Au cours d’une enquête nationale menée en 2010-2011, 1420 cas de tuberculose (TB) ont été dépistés et 934 cas nouveaux ainsi que 410 cas précédemment traités ont été jugés conformes aux critères d’inclusion. Des isolats de Mycobacterium tuberculosis provenant de chaque patient admissible ont été testés pour leur sensibilité envers les médicaments antituberculeux. Des informations socio comportementales ont été recueillies lors d’entretiens basés sur un questionnaire structuré.

Résultat:

  • la TB-MR a été détectée dans respectivement 32,3% et 75,6% des cas nouveaux et des cas traités antérieurement, et 11,9% des 612 patients porteurs de la TB-MR présentaient une forme de tuberculose ultra résistante (TB-UR).
  • Un historique de traitement antérieur pour la TB représentait le principal facteur de risque indépendant pour la TB-MR (rapport des cotes, RC: 6,1; intervalle de confiance à 95%, IC: 4,8 à 7,7).
  • Les autres facteurs de risque indépendants comprenaient l’infection par le virus d’immunodéficience humaine (VIH) (RC: 2,2; IC à 95%: 1,4 à 3,5), l’âge <35 ans (RC: 1,4 ; IC à 95%: 1,0 à 1,8), un historique d’emprisonnement (RC: 1,5; IC à 95%: 1,1 à 2,0), une invalidité suffisante pour empêcher le travail (RC: 1,9 ; IC à 95%: 1,2 à 3,0), l’alcoolisme (RC: 1,3; IC à 95%: 1,0 à 1,8) et le tabagisme (RC: 1,5; IC à 95%: 1,1 à 2,0).

Les auteurs ont concluent que la TB-MR est très fréquente chez les patients atteints de tuberculose en Belarus. Ils ont affirmé que des nombreux facteurs de risque identifiés pour la TB-MR et la convergence entre l’épidémie de TB-MR et l’infection par le VIH exigent non seulement de renforcer la collaboration entre les programmes antituberculeux et de lutte contre le VIH, mais aussi la mise en œuvre de mesures innovantes pour accélérer la détection de la résistance à la tuberculose et améliorer l’observance du traitement.

 

Recherche

5. Health Research Policy & Systems – Charge financière des maladies non transmissibles dans les pays à faible et moyen revenu : une revue systématique

Titre original: The financial burden from non-communicable diseases in low- and middle-income countries: a literature review

Hyacinthe Tchewonpi Kankeu et al.;

http://www.health-policy-systems.com/content/11/1/31/abstract

Par Basile Keugoung

Les maladies non transmissibles étaient considérées comme affectant essentiellement les pays riches. Aujourd’hui, elles représentent une part importante de la morbidité et de la mortalité dans les pays à faible et moyen revenu mais leur impact sur les ménages est peu documenté. Cette revue de la littérature présente le coût de ces maladies sur les ménages.

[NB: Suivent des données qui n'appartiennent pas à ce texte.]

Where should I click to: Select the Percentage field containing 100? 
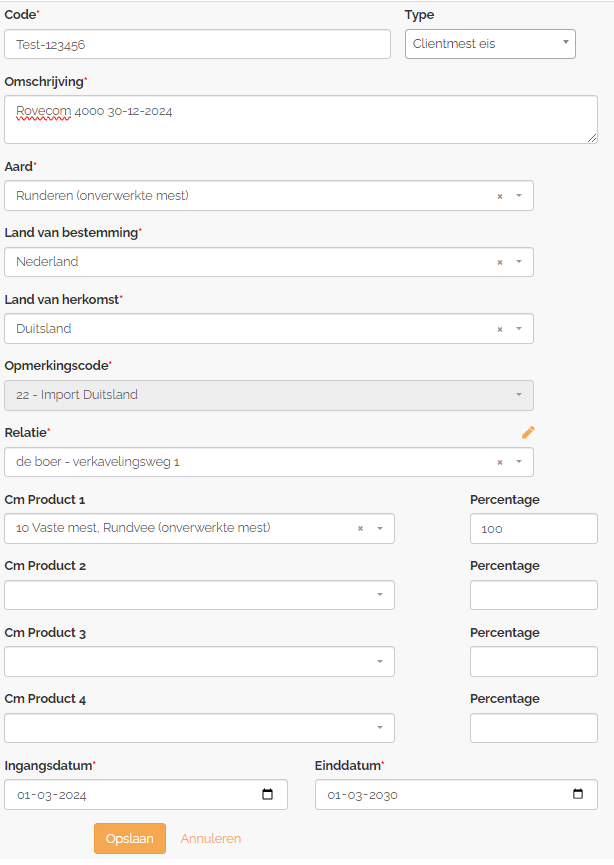click(533, 528)
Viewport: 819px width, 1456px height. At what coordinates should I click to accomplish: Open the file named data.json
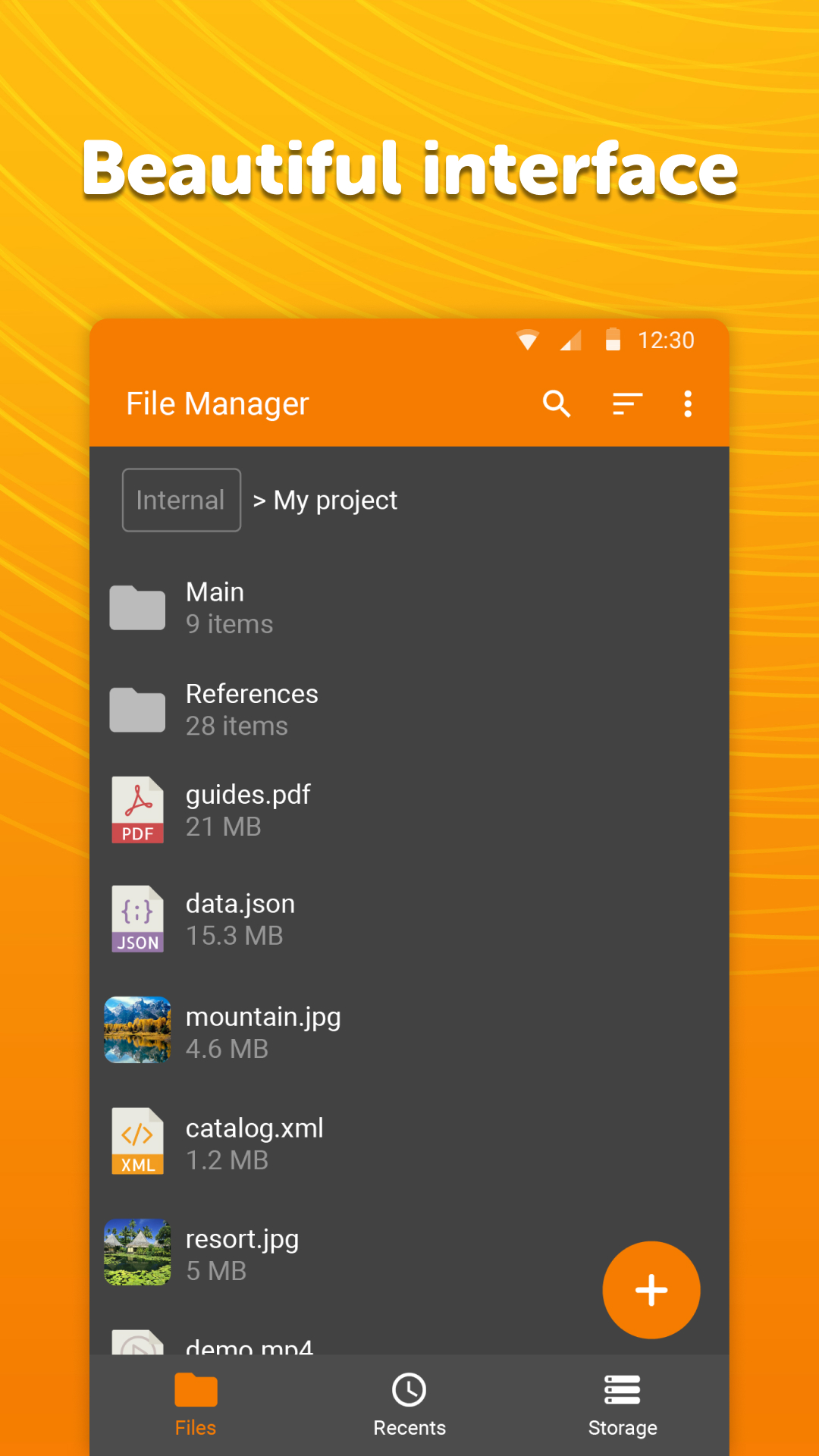(240, 904)
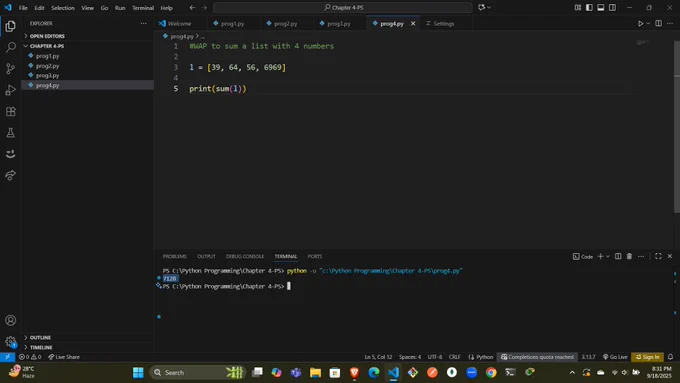Open the Run and Debug view
The width and height of the screenshot is (680, 383).
10,90
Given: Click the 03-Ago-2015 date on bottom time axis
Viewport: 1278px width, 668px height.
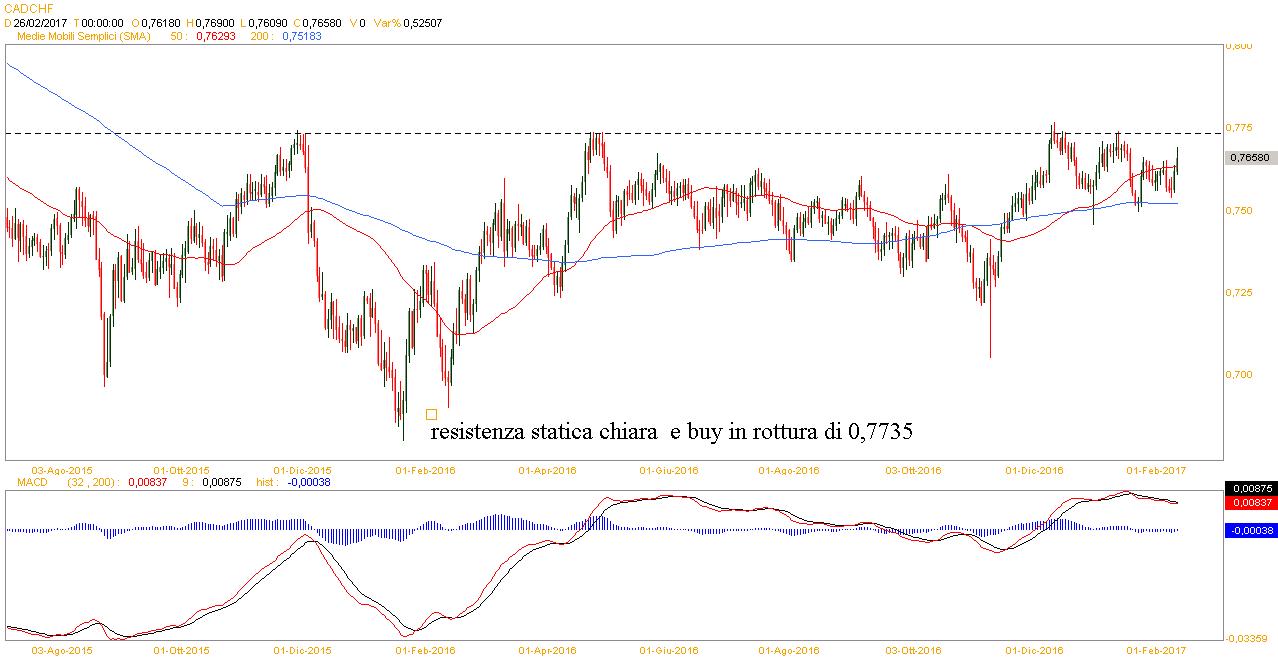Looking at the screenshot, I should [x=64, y=650].
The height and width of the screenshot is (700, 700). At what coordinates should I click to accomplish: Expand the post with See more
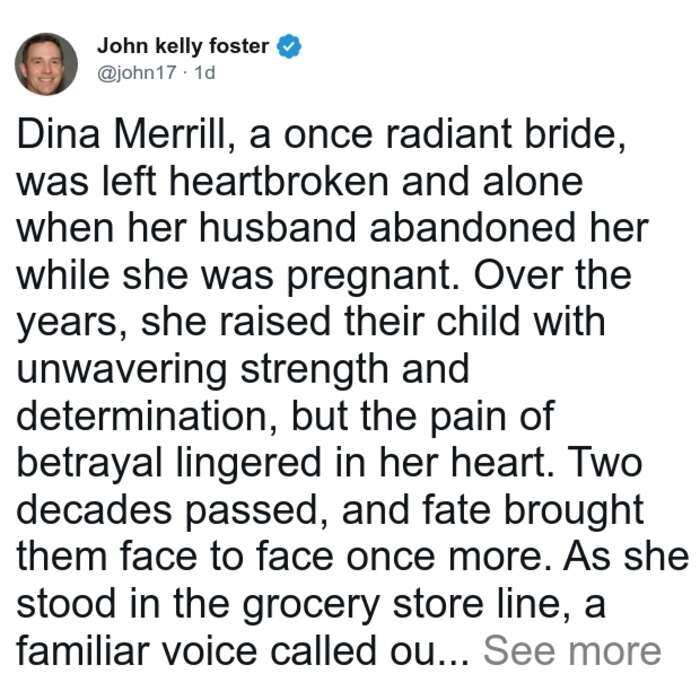coord(572,651)
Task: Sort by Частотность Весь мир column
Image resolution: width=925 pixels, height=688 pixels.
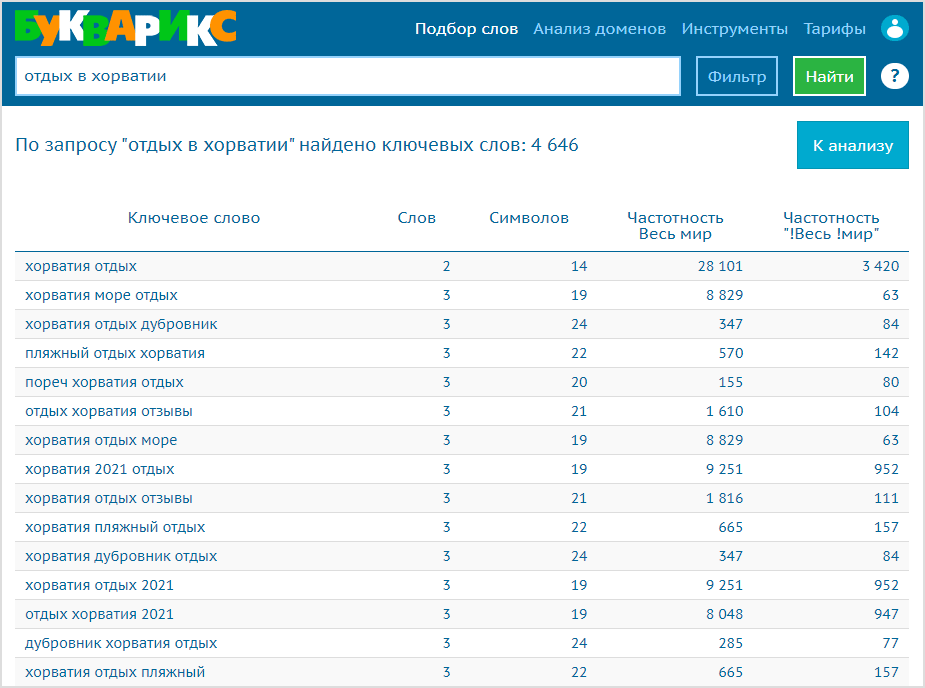Action: click(x=675, y=226)
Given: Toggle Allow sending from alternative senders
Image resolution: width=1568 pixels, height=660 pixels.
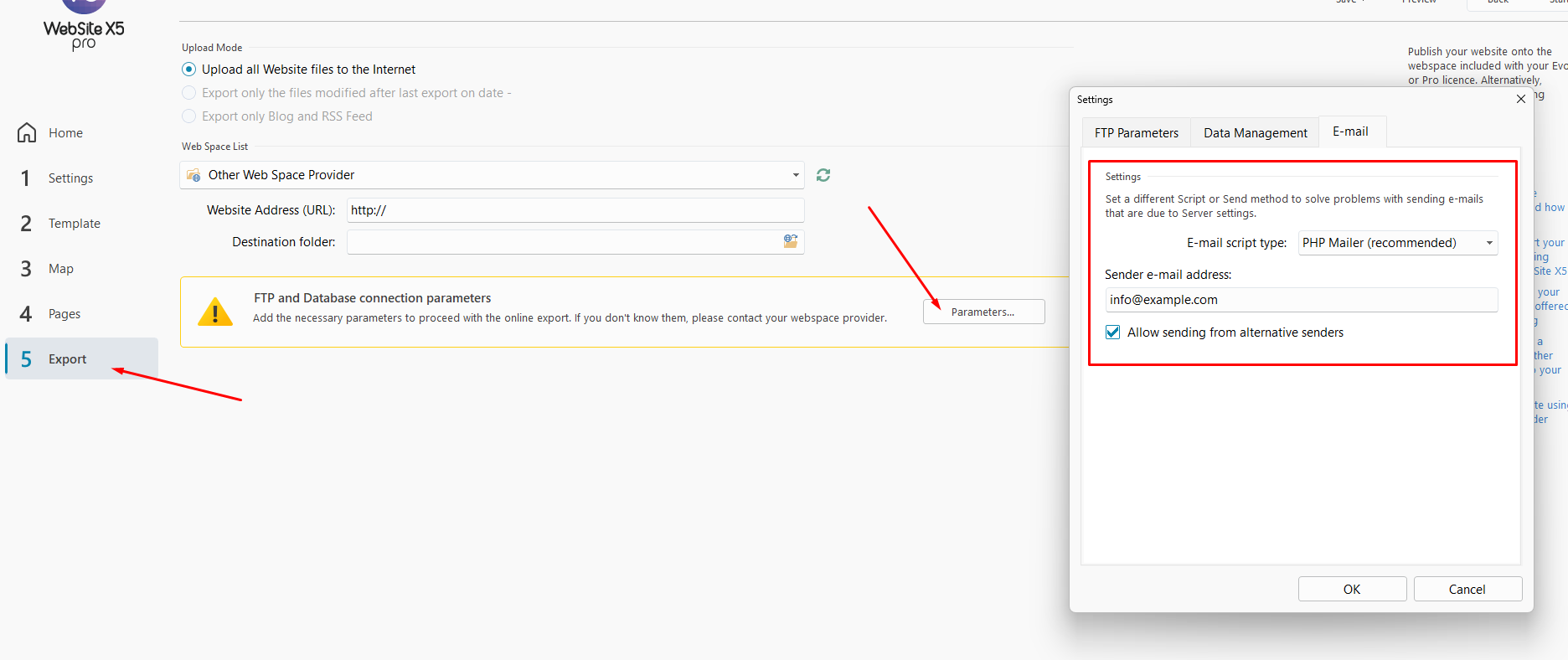Looking at the screenshot, I should click(1113, 333).
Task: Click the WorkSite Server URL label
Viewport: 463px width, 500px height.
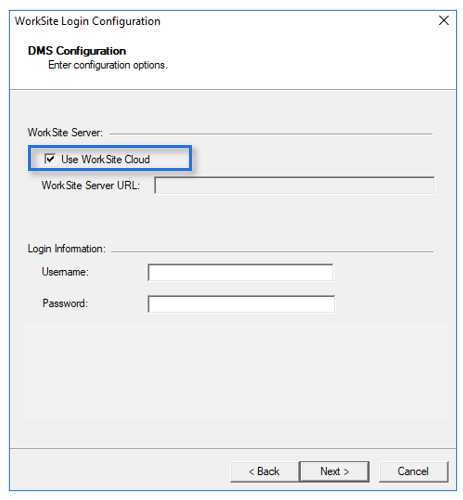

Les maladies non transmissibles représentent une charge financière importante sur les ménages touchés et les plus pauvres sont les plus affectés. Les médicaments prennent la plus grande part du budget. Dans le traitement du diabète l’insuline est une source importante de dépenses pour les patients et leurs familles. Ces coûts limitent l’accès aux soins aux patients. On note par ailleurs une faible adhésion aux programmes d’assurance et un faible taux de remboursement.

Les coûts élevés de soins sont une barrière insurmontable pour certains patients, en particulier pauvres d’où la nécessité d’améliorer la protection financière dans les pays à faible et moyen revenu et de s’assurer que ces maladies sont prises en considération.